Nella trappola sono caduti anche i media: è giusto chiedersi se sia corretto parlare di “movimento”, affrettarsi a glorificarlo e interpellarne i membri chiedendo conto di come intendono procedere per risolvere in prima persona il problema del loro non essere rappresentati. Così come è lecito domandarsi se sia giusto che i fondatori assecondino questa curiosità triviale, dando risposte che li hanno fatti passare come vaghi e inconsistenti, a danno dei valori difesi in piazza. Santori ci ha provato, anche se in modo vago e con la retorica e posa autocompiaciuta da studente bolognese, a dire che lui e i suoi compagni di protesta non avevano alcuna intenzione di salvare l’Italia e che erano contenti dell’impressionante diffusione del loro appello anti-leghista, ma che la situazione era loro sfuggita di mano e che le sardine erano nate nel contesto delle imminenti elezioni regionali in Emilia Romagna per sostenere la riconferma di Bonaccini contro la leghista Borgonzoni. Ha anche ribadito che il loro non vuole essere un movimento politico con una qualche idea di futuro da proporre all’arena politica. La recente intervista di Sandro Ruotolo a Santori è abbastanza emblematica di questa situazione: incalzato dal giornalista che gli chiede conto dell’identità politica delle sardine, delle loro idee future e persino del loro inno, Santori risponde che non era tra i loro piani quello di sconfinare oltre l’Appennino, che il loro inno è una canzone di Lucio Dalla ma che anche Bella Ciao va bene e “non dispiace” e che finita la campagna elettorale regionale “si chiude una fase”, il cui seguito resta molto nebuloso. “Non ci facciamo domande sul futuro – ha detto anche Santori – perché il presente è abbastanza denso”. Allo stesso tempo, i fondatori delle sardine hanno in qualche modo ceduto a questa pressione, scegliendo di darsi una struttura senza avere chiarito né la propria agenda né la propria identità.

Sarebbe stata una bella occasione per Santori di mettere l’accento sul fatto che, più che essere impegnate in un nuovo movimento politico o avere intenzione di fondarne uno, le sardine protestano contro il divorzio tra cittadini e politica (la buona politica, quella fatta di visione del futuro, progetti per realizzarla, spinte a migliorare la condizione della vita pubblica).

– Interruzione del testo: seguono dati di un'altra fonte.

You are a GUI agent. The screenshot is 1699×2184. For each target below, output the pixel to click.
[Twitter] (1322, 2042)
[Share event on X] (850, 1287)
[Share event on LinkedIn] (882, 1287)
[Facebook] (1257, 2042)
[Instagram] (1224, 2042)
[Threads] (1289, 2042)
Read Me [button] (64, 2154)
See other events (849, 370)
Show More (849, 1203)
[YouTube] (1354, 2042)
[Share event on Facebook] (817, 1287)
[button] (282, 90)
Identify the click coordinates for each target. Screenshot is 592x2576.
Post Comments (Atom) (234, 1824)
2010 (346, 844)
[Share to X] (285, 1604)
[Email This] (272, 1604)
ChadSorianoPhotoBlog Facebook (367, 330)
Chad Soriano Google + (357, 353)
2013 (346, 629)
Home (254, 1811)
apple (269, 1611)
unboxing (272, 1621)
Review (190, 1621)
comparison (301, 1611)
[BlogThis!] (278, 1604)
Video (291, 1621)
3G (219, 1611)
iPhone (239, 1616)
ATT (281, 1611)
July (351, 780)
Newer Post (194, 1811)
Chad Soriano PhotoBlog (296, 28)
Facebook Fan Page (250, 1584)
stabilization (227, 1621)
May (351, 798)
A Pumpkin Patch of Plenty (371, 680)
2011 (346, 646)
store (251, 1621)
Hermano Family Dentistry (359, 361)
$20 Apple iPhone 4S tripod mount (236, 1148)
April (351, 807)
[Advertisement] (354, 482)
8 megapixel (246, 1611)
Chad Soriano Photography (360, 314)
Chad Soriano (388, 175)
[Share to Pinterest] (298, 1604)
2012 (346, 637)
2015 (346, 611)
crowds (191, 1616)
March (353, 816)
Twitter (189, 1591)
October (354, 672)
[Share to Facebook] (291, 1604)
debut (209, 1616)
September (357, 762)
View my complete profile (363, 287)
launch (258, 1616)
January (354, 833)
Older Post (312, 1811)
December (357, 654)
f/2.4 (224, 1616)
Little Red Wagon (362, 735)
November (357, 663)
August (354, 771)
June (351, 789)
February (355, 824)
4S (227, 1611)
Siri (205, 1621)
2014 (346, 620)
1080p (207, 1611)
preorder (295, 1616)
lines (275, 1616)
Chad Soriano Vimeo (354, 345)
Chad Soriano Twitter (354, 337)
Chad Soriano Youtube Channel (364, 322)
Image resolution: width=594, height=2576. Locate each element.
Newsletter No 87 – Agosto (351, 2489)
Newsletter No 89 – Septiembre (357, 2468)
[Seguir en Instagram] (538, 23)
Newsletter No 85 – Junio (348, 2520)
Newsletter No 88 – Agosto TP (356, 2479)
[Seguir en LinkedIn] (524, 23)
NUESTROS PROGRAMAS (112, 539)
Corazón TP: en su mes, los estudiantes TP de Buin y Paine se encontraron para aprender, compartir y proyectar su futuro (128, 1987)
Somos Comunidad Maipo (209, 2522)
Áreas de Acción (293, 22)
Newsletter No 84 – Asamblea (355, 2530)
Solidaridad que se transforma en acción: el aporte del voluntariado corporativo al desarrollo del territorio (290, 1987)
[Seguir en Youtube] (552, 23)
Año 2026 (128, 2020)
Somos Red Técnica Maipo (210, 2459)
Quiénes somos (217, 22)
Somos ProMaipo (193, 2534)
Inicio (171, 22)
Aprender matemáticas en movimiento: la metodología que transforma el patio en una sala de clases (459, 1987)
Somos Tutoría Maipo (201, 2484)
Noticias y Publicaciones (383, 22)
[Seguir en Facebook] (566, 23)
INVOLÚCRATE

Divorzio di cui il populismo – inteso come mitizzazione del popolo contrapposto alle “élite” e come svalutazione della democrazia rappresentativa a favore di modalità plebiscitarie e autoritarie – è diretta conseguenza. Fenomeni come il M5S sono emblematici di questa condizione, così come l’idea che guadagnare consenso significhi “di per sé” essere un buon politico. Allo stesso modo è populista chiedere ai cittadini di risolversi i problemi da soli, confondendo una protesta civile con una proposta politica così come lo è assecondare questo equivoco da parte dei promotori. E se populista diventa anche la stampa allora è il segnale che la nostra democrazia ha perso tutti i suoi “anticorpi”. Il problema delle sardine non è un vuoto nella loro agenda, ma quello della loro rappresentanza. E questo è il vero problema che varrebbe la pena raccontare e che valica il confine dell’Appennino, per raggiungere tutta l’Italia e gran parte delle democrazie del Pianeta.